Heyyyyyyy counselor in training here (a year away from graduating from grad school and stepping into the field)
Nevermind the fact that as your close friend, she should not feel comfy being your mom’s therapist
BUT ALSO!! IT IS EXTREMELY AGAINST THE ETHICS CODE FOR HER (your friend) TO DO THIS (take your mom on as a client)!!!!
I’d be more concerned about friend as a therapist taking on your mother as a client than anything and would rightfully distance myself if I were you.
TLDR: WNBTA
Nope, NTA and I’d probably distance myself from my mother too. It’s incredibly dysfunctional to want to use your child’s friend as a therapist, adult or not.
NTA,
It’s unethical for your friend to take on your mother as a patient.
Clearly your mom needs help if she’s thinking of going to your friend. That’s a pretty awful thing to do, situation to try and put you in.

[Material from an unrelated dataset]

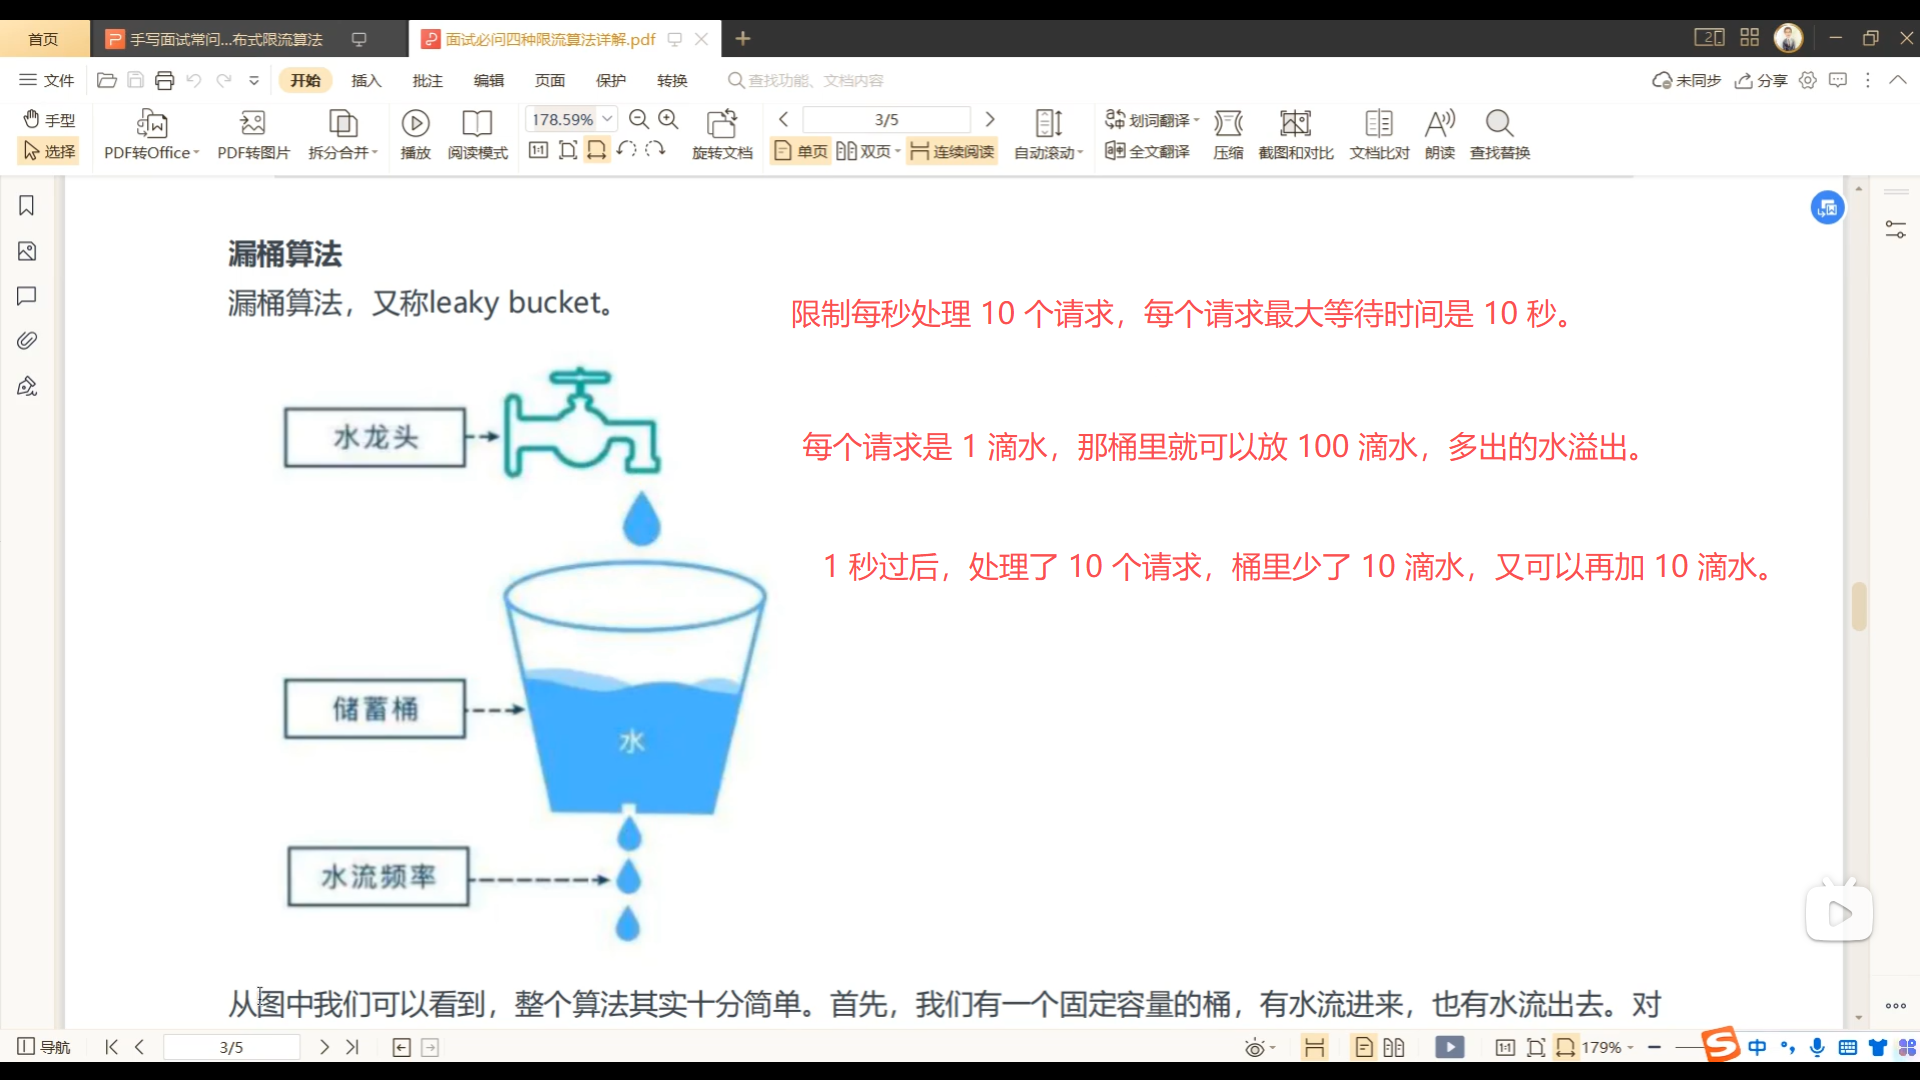Toggle 单页 single page view

click(801, 151)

That all being said, your friend should know that ethically she can’t treat your mother. If she does see her you have every right to cut her out of your life, not only that, you can report her.
INFO: is your friend a licensed psychologist? Because it would violate ethics in many juridictions if this is the case
That feels… illegal? Or at the very least unethical
NTA, but what does your friend have to say? You just said your mom has interest in seeing her. It’s unethical for her to have your mother as a client and I’m sure she knows that. Have you talked with your friend about it at all??
NTA. Your friend should turn down the work, considering that there is a preexisting relationship. If she doesn’t, then her and your mom are both very odd, at best.
NTA. Her taking on somebody she knows is very unethical. Honestly, even just from your mothers point of view, I’d have her look for a better therapist, too.
NTA. If it isn’t an ethics violation to have your mom as a client, it’s really close to it.
NTA
Have a conversation with your friend to ask if she will be accepting your mother as a client, and if their existing relationship would violate regulations. She’s just starting out and cannot afford to lose her license by taking on friends and family.
If they proceed, I’d be distancing myself from both your friend and your mother. This could turn toxic very fast.